-- start Information supplied --

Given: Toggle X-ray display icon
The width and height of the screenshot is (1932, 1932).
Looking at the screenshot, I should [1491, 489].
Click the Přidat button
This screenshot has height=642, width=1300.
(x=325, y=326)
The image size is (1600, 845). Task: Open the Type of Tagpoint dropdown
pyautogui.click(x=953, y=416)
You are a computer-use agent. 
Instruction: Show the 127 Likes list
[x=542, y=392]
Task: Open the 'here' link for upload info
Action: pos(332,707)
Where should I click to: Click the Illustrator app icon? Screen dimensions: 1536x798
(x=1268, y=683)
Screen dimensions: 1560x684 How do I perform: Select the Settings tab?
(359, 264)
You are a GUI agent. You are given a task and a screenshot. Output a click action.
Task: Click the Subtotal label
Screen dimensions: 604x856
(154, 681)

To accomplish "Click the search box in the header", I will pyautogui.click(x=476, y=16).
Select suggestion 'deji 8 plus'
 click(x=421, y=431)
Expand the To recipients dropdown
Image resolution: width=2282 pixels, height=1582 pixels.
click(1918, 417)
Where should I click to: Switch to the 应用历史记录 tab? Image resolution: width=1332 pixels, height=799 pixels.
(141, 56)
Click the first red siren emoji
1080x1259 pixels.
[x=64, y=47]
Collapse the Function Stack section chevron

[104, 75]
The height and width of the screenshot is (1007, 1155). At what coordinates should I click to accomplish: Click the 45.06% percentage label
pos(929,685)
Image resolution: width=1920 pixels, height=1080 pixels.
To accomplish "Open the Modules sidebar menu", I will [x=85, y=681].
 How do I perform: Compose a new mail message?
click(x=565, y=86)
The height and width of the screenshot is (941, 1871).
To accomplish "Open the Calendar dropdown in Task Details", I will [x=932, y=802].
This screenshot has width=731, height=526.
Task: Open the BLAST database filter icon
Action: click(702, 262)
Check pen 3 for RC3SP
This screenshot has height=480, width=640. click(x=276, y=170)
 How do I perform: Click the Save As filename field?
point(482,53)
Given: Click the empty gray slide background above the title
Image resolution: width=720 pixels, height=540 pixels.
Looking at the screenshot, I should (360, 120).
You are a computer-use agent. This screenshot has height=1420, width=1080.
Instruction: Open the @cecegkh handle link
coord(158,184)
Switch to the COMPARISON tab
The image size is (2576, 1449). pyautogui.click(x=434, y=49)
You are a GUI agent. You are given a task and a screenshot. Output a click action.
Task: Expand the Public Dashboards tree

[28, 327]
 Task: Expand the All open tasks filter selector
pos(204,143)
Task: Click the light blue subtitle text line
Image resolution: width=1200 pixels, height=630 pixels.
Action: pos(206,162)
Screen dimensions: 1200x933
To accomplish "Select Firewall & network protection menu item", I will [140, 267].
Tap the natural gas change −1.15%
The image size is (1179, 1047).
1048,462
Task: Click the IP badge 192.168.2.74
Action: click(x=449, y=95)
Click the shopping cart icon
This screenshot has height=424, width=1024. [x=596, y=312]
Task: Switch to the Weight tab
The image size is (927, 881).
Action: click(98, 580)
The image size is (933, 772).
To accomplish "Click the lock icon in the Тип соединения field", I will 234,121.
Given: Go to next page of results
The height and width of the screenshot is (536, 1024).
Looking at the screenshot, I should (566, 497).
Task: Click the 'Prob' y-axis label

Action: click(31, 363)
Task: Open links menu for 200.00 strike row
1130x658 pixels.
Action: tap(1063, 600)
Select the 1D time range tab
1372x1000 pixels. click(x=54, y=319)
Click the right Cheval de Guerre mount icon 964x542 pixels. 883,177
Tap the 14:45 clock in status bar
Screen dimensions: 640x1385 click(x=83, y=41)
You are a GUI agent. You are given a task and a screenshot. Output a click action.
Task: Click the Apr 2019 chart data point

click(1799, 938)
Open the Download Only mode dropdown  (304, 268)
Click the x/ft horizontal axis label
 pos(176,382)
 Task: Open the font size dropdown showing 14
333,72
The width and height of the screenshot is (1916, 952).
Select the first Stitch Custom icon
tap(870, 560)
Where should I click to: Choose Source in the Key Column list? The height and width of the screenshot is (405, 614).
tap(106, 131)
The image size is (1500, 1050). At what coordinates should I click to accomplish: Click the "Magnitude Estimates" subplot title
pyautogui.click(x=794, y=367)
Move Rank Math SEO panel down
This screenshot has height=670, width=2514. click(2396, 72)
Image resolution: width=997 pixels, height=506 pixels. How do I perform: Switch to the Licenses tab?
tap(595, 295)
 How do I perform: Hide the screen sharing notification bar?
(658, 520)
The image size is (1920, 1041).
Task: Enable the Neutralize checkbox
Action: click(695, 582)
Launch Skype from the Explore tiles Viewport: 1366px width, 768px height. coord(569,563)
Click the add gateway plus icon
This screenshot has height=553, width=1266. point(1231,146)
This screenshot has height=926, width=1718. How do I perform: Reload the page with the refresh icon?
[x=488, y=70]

-- end Information supplied --

Exercise:
Rewrite all of the items above, swapping each "How do I perform" for "How can I carry out" and leaving everything else unchanged.

Result of the task:
Given: Toggle X-ray display icon
The width and height of the screenshot is (1932, 1932).
Looking at the screenshot, I should [1491, 489].
Click the Přidat button
This screenshot has height=642, width=1300.
(x=325, y=326)
The image size is (1600, 845). Task: Open the Type of Tagpoint dropdown
pyautogui.click(x=953, y=416)
You are a computer-use agent. 
Instruction: Show the 127 Likes list
[x=542, y=392]
Task: Open the 'here' link for upload info
Action: pos(332,707)
Where should I click to: Click the Illustrator app icon? Screen dimensions: 1536x798
(x=1268, y=683)
Screen dimensions: 1560x684 How can I carry out: Select the Settings tab?
(359, 264)
You are a GUI agent. You are given a task and a screenshot. Output a click action.
Task: Click the Subtotal label
Screen dimensions: 604x856
(154, 681)

To accomplish "Click the search box in the header", I will pyautogui.click(x=476, y=16).
Select suggestion 'deji 8 plus'
 click(x=421, y=431)
Expand the To recipients dropdown
Image resolution: width=2282 pixels, height=1582 pixels.
click(1918, 417)
Where should I click to: Switch to the 应用历史记录 tab? Image resolution: width=1332 pixels, height=799 pixels.
(141, 56)
Click the first red siren emoji
1080x1259 pixels.
[x=64, y=47]
Collapse the Function Stack section chevron

[104, 75]
The height and width of the screenshot is (1007, 1155). At what coordinates should I click to accomplish: Click the 45.06% percentage label
pos(929,685)
Image resolution: width=1920 pixels, height=1080 pixels.
To accomplish "Open the Modules sidebar menu", I will [x=85, y=681].
 How can I carry out: Compose a new mail message?
click(x=565, y=86)
The height and width of the screenshot is (941, 1871).
To accomplish "Open the Calendar dropdown in Task Details", I will [x=932, y=802].
This screenshot has width=731, height=526.
Task: Open the BLAST database filter icon
Action: click(702, 262)
Check pen 3 for RC3SP
This screenshot has height=480, width=640. click(x=276, y=170)
 How can I carry out: Click the Save As filename field?
point(482,53)
Given: Click the empty gray slide background above the title
Image resolution: width=720 pixels, height=540 pixels.
Looking at the screenshot, I should (360, 120).
You are a computer-use agent. This screenshot has height=1420, width=1080.
Instruction: Open the @cecegkh handle link
coord(158,184)
Switch to the COMPARISON tab
The image size is (2576, 1449). pyautogui.click(x=434, y=49)
You are a GUI agent. You are given a task and a screenshot. Output a click action.
Task: Expand the Public Dashboards tree

[28, 327]
 Task: Expand the All open tasks filter selector
pos(204,143)
Task: Click the light blue subtitle text line
Image resolution: width=1200 pixels, height=630 pixels.
Action: pos(206,162)
Screen dimensions: 1200x933
To accomplish "Select Firewall & network protection menu item", I will [140, 267].
Tap the natural gas change −1.15%
The image size is (1179, 1047).
1048,462
Task: Click the IP badge 192.168.2.74
Action: click(x=449, y=95)
Click the shopping cart icon
This screenshot has height=424, width=1024. [x=596, y=312]
Task: Switch to the Weight tab
The image size is (927, 881).
Action: click(98, 580)
The image size is (933, 772).
To accomplish "Click the lock icon in the Тип соединения field", I will 234,121.
Given: Go to next page of results
The height and width of the screenshot is (536, 1024).
Looking at the screenshot, I should (566, 497).
Task: Click the 'Prob' y-axis label

Action: click(31, 363)
Task: Open links menu for 200.00 strike row
1130x658 pixels.
Action: tap(1063, 600)
Select the 1D time range tab
1372x1000 pixels. click(x=54, y=319)
Click the right Cheval de Guerre mount icon 964x542 pixels. 883,177
Tap the 14:45 clock in status bar
Screen dimensions: 640x1385 click(x=83, y=41)
You are a GUI agent. You are given a task and a screenshot. Output a click action.
Task: Click the Apr 2019 chart data point

click(1799, 938)
Open the Download Only mode dropdown  (304, 268)
Click the x/ft horizontal axis label
 pos(176,382)
 Task: Open the font size dropdown showing 14
333,72
The width and height of the screenshot is (1916, 952).
Select the first Stitch Custom icon
tap(870, 560)
Where should I click to: Choose Source in the Key Column list? The height and width of the screenshot is (405, 614).
tap(106, 131)
The image size is (1500, 1050). At what coordinates should I click to accomplish: Click the "Magnitude Estimates" subplot title
pyautogui.click(x=794, y=367)
Move Rank Math SEO panel down
This screenshot has height=670, width=2514. click(2396, 72)
Image resolution: width=997 pixels, height=506 pixels. How can I carry out: Switch to the Licenses tab?
tap(595, 295)
 How can I carry out: Hide the screen sharing notification bar?
(658, 520)
The image size is (1920, 1041).
Task: Enable the Neutralize checkbox
Action: click(695, 582)
Launch Skype from the Explore tiles Viewport: 1366px width, 768px height. coord(569,563)
Click the add gateway plus icon
This screenshot has height=553, width=1266. point(1231,146)
This screenshot has height=926, width=1718. How can I carry out: Reload the page with the refresh icon?
[x=488, y=70]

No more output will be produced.